Of Lucien’s fourteen children born to six different women, Rose had the dubious honour of being the ‘chosen one’ to be her father’s sole executor and legatee, left only with the injunction “be fair” to guide her. She was also chosen to be for her entire life the most indissolubly entwined daughter with her father - destructively and, much less obviously, positively. She was certainly the only one of his offspring Lucien chose to paint naked. Rose’s clear sighted side came to recognise her father to be what she called a “sick f***”, but at the same time her whole conflicted being was so much enmeshed with his that she was powerless to do other than please him. And so, as a teenager, she posed naked for the portrait , sitting for him week after week of long days sometimes stretching into the night. Looking now at the pose Lucien chose for his young daughter, I whole-heartedly agree with Rose’s instinctive opinion of him.

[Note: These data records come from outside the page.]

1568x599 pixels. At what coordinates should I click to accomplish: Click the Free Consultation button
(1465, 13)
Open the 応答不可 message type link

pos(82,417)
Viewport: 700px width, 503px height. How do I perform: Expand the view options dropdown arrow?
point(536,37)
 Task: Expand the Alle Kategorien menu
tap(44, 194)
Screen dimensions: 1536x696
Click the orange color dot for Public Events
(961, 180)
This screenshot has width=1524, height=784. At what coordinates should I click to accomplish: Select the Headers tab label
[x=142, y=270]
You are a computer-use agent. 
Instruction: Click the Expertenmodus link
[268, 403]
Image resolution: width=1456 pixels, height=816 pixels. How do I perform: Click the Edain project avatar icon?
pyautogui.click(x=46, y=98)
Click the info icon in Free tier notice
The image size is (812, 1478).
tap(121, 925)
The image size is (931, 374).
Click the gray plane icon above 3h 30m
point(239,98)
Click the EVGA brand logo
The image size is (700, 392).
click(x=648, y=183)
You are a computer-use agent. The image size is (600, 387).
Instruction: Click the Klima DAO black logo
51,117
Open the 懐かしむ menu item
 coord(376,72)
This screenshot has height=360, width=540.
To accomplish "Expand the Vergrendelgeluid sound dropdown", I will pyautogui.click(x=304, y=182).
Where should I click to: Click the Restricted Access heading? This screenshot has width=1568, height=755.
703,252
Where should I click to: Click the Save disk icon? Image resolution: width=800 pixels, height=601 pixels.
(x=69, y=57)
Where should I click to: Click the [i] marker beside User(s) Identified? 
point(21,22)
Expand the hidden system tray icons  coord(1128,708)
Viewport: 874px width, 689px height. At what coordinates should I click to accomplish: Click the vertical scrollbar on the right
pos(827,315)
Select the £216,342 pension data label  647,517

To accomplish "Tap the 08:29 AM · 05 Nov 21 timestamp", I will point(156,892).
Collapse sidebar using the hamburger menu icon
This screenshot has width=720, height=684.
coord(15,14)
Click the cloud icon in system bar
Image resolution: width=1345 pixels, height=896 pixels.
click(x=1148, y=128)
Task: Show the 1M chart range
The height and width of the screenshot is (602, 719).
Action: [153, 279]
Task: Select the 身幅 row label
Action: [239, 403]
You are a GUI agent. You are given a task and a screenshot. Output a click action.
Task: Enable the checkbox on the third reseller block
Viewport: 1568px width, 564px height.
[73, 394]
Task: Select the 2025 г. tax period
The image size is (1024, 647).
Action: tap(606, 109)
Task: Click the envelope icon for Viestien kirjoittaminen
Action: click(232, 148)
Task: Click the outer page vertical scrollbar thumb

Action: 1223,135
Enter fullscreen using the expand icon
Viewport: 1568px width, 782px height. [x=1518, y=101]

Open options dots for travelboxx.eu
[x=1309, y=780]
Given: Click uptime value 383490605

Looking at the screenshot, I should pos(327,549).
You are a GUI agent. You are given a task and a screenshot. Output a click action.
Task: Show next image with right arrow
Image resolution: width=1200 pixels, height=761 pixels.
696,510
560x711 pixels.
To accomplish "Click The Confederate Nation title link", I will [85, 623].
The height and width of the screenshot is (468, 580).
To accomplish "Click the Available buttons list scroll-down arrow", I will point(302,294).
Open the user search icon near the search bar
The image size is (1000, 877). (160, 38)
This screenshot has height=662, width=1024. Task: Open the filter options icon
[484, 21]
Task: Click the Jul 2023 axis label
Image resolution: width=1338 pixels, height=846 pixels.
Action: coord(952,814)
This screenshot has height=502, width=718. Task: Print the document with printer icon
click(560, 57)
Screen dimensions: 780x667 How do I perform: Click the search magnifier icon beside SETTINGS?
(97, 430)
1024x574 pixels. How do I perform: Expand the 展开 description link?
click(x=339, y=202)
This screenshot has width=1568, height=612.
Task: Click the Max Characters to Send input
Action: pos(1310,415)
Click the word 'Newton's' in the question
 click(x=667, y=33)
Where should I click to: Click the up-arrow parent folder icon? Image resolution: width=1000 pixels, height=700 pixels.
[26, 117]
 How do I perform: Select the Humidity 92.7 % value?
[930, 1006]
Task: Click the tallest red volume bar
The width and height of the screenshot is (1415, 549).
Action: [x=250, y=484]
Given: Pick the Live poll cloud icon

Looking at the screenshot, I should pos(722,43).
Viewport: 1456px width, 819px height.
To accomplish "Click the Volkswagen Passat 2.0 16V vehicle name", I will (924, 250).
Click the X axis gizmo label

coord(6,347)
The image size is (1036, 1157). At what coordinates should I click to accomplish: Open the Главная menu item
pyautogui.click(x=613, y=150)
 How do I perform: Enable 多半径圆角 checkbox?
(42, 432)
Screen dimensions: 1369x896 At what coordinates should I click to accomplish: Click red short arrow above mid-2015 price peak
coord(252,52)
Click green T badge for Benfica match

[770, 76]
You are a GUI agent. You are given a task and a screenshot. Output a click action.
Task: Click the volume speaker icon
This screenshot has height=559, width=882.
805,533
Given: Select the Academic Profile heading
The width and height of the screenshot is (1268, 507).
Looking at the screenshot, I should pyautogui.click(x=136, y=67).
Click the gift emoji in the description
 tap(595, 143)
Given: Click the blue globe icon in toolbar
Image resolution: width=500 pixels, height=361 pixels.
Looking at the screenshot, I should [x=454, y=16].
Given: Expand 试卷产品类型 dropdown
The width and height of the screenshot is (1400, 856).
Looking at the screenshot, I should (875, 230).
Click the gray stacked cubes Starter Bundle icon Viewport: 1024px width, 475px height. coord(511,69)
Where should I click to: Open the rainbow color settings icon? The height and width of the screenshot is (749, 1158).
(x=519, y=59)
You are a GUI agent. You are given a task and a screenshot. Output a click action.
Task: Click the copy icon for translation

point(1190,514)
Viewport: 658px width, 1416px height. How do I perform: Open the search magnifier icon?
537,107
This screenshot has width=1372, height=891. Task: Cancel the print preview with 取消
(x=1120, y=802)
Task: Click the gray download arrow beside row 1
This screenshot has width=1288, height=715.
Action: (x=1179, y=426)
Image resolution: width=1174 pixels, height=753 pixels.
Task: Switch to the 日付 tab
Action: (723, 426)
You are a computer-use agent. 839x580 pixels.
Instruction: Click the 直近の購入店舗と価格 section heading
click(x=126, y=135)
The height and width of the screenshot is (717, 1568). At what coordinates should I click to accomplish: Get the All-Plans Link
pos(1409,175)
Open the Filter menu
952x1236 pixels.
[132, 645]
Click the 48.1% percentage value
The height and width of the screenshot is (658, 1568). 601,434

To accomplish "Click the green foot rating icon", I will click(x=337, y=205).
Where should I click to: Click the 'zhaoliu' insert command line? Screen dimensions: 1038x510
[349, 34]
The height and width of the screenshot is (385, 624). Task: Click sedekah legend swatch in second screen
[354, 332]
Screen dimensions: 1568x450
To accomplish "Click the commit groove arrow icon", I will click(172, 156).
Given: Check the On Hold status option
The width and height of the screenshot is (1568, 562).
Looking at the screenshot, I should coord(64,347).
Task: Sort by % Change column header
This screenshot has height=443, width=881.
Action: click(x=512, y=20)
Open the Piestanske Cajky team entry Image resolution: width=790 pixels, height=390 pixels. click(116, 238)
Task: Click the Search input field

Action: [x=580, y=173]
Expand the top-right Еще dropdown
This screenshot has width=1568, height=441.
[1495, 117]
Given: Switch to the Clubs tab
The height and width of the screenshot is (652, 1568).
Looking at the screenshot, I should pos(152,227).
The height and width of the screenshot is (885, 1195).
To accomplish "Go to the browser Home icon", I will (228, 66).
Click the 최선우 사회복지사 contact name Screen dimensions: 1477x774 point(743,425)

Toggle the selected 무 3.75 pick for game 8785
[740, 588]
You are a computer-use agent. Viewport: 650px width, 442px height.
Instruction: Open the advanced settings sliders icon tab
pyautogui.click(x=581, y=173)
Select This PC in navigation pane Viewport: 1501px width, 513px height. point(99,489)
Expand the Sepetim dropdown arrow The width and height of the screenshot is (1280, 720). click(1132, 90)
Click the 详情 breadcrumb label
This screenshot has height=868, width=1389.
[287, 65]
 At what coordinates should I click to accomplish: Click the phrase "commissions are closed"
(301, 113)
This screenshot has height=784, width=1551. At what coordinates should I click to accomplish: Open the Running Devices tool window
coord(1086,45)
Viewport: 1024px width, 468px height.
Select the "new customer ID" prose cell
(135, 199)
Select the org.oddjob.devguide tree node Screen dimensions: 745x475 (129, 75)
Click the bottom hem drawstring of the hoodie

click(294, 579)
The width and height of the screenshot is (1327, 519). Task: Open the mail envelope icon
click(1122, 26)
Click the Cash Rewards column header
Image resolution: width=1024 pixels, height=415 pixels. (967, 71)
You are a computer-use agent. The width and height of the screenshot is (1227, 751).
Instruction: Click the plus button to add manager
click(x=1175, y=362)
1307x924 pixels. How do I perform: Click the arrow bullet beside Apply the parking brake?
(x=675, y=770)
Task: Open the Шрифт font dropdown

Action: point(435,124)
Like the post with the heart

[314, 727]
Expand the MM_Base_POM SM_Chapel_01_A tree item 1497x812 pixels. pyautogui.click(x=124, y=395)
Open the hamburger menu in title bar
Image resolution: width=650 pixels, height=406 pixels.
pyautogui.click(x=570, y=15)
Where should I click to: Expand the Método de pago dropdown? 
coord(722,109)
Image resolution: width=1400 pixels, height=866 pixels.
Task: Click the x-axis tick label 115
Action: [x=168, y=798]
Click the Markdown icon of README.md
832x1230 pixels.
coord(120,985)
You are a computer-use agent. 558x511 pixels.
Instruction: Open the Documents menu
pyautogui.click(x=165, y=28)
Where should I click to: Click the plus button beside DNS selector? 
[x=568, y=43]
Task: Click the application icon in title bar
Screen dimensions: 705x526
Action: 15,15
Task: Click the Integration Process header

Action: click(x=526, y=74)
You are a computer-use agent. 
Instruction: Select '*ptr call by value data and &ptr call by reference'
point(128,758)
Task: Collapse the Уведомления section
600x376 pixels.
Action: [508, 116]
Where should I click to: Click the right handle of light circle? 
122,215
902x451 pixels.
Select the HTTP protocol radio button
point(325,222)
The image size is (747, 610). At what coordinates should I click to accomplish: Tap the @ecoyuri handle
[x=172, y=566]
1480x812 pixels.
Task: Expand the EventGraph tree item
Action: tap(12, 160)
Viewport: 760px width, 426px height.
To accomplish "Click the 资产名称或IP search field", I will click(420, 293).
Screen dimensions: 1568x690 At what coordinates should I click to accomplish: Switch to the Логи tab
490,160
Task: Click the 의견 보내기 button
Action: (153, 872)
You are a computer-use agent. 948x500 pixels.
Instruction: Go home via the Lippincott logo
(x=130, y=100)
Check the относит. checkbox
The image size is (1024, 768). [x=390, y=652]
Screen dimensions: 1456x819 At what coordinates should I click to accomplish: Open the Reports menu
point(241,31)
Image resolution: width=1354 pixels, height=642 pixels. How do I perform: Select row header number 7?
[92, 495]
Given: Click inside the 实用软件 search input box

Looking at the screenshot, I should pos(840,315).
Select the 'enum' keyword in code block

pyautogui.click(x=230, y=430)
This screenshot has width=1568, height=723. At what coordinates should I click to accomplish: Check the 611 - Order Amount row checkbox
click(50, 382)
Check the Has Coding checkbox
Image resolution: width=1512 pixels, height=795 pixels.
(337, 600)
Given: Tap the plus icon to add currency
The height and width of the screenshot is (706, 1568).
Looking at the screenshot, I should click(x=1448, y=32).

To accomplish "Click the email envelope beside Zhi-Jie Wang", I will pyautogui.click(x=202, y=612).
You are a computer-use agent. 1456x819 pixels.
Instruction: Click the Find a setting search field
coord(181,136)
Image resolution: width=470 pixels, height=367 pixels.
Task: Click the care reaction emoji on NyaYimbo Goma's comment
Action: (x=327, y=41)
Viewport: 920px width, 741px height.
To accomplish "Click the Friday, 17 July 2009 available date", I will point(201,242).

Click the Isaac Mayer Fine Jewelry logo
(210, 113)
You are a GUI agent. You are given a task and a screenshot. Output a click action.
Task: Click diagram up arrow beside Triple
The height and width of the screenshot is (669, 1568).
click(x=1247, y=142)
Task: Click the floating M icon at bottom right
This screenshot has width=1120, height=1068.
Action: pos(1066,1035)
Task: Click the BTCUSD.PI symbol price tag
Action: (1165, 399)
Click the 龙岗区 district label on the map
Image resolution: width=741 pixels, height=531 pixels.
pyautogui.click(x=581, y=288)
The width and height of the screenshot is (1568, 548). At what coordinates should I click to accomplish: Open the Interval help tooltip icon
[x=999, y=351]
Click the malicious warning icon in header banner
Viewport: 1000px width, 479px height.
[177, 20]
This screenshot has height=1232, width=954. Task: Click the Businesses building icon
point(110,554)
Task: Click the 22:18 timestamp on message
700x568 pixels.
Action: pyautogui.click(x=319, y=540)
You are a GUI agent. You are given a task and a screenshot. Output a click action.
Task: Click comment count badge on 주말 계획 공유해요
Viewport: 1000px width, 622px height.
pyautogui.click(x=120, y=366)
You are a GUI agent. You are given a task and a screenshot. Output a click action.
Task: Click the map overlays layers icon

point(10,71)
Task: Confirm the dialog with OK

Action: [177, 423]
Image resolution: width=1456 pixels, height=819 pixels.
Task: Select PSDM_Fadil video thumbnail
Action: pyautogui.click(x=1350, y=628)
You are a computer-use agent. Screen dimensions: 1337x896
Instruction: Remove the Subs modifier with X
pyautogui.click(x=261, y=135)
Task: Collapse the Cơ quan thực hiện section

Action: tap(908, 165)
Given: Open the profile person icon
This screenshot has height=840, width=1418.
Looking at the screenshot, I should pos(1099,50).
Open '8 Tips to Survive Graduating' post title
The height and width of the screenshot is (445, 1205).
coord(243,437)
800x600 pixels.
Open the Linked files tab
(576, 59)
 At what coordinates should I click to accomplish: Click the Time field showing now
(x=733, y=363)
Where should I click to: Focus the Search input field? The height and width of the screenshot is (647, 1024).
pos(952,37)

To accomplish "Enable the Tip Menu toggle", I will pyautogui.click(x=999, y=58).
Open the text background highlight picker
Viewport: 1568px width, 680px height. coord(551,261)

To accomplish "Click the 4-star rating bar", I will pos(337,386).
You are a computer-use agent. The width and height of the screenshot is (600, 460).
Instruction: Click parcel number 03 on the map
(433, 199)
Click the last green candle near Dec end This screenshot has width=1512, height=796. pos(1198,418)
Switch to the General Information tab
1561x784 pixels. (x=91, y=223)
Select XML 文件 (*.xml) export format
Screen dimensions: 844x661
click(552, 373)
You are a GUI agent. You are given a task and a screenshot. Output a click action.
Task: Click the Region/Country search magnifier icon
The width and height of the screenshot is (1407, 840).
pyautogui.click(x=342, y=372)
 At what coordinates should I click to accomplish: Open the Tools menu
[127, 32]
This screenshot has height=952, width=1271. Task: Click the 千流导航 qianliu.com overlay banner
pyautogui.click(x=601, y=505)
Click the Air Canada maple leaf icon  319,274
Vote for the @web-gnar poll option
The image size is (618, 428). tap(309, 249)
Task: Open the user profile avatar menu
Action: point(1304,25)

Rose was failed also by her mother ,Suzy Boyt who had been Lucien’s young student at the Slade. Unmarried, she bore him five children and with no support from him, the family struggled financially. When Rose was three, her mother suddenly disappeared for a bewildering length of time. In later years, for almost two years they lived on a criminally unseaworthy boat in the Caribbean with Suzy’s alcoholic lover whose sexual interest in Rose frightened her nine year old self. At fourteen she was raped by her brother’s school friend, an incident brushed aside by her mother. At fifteen she escaped to live with a boyfriend… There is plenty here for Rose to be plummeted into anxiety, fear, anger, depression, painful relationships, feelings of worthlessness, and dependence on therapy, but there was much more, which in its detail was upsetting to listen to, let alone for Rose to have endured. I was relieved when in her thirties she had the husband and babies she always longed for.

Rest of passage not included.